Conference Board report reveals inequities in drug access, affordability for people with arthritis
Patients must be at the table when creating a national pharmacare program
TORONTO – Canadians face serious inequities in access and affordability to prescription medications depending on where they live and their access to employer-funded drug programs, says a report released today by The Conference Board of Canada. The report was funded by the Arthritis Society.
The findings show that public coverage of arthritis medications varies widely from province to province and presents different access hurdles depending on where you live. Public plans also lag behind private plans in providing timely access to new and innovative arthritis medications, as well as access to some anti-inflammatory drugs, analgesics, corticosteroids and anti-rheumatic drugs.
The report found that Canadians spent $1.9 billion on 16.5 million claims for arthritis drugs in 2017. Of all arthritis drugs, 22 per cent are paid for out-of-pocket, representing $248.9 million in uninsured spending.
“This is an urgent wake-up call for policy makers as we explore a national pharmacare program,” says Dr. Sian Bevan, Chief Science Officer at the Arthritis Society. “These findings lay bare the challenges facing arthritis patients in a way that leaves no room for ambiguity. Too many Canadians do not have equitable, affordable access to the treatments they need, and that has a serious impact on their health – and on Canada as a whole.”

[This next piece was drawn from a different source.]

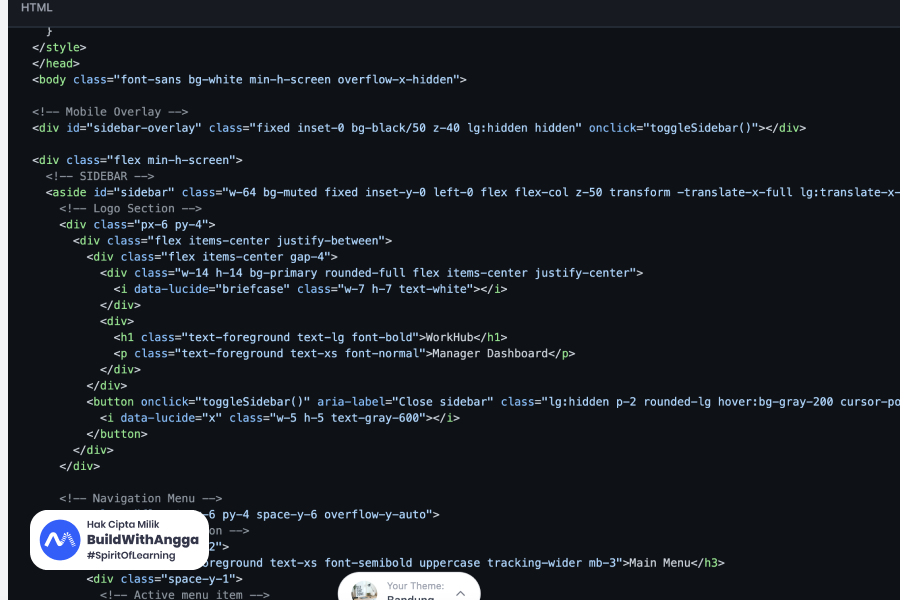Click the Mobile Overlay comment line
This screenshot has height=600, width=900.
tap(110, 112)
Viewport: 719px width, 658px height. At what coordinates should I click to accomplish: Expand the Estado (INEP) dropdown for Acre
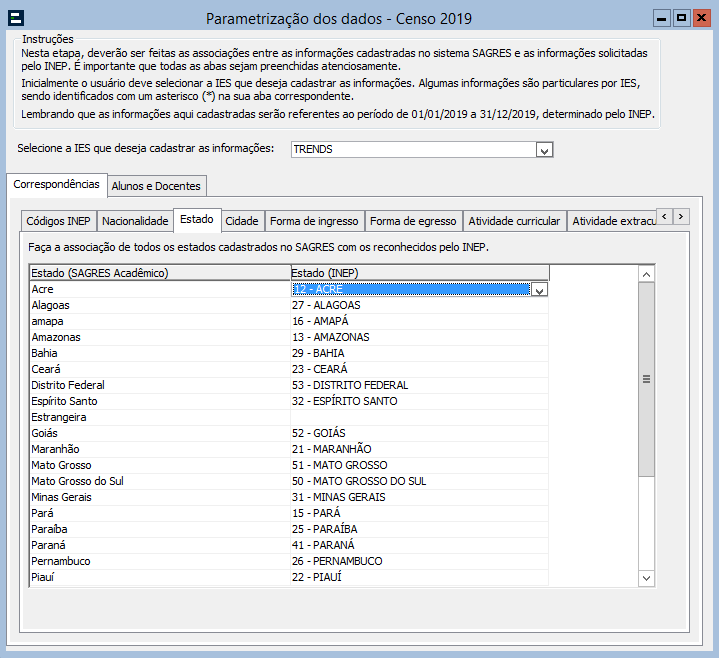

Many of the six million Canadians living with arthritis rely on a range of medications over a number of years, in some cases for the rest of their lives. That’s why the Arthritis Society has been vocal in calling for the implementation of a national pharmacare program.
“No matter who is paying – government, employer or patient – the costs of medication for chronic disease management can quickly add up,” says Bevan, “which makes it critically important that equitable and sustainable solutions be found that ensure people receive the care they need today, and into the future as new and better therapies become available.”
One of those treatment innovations is biologic medications, which have revolutionized treatment and management of autoimmune diseases such as rheumatoid arthritis. They are also the most expensive drugs covered by many plans, both public and private, which makes their significance for arthritis management an expensive proposition for Canada’s health system. According to the Canadian Institute of Health Information, biologics represent the largest share of overall drug expenditures in Canada – a share that continues to grow. The Conference Board report calculates that $1.1 billion of Canada’s $2.7 billion in total biologics spending in 2017 was specifically for arthritis management.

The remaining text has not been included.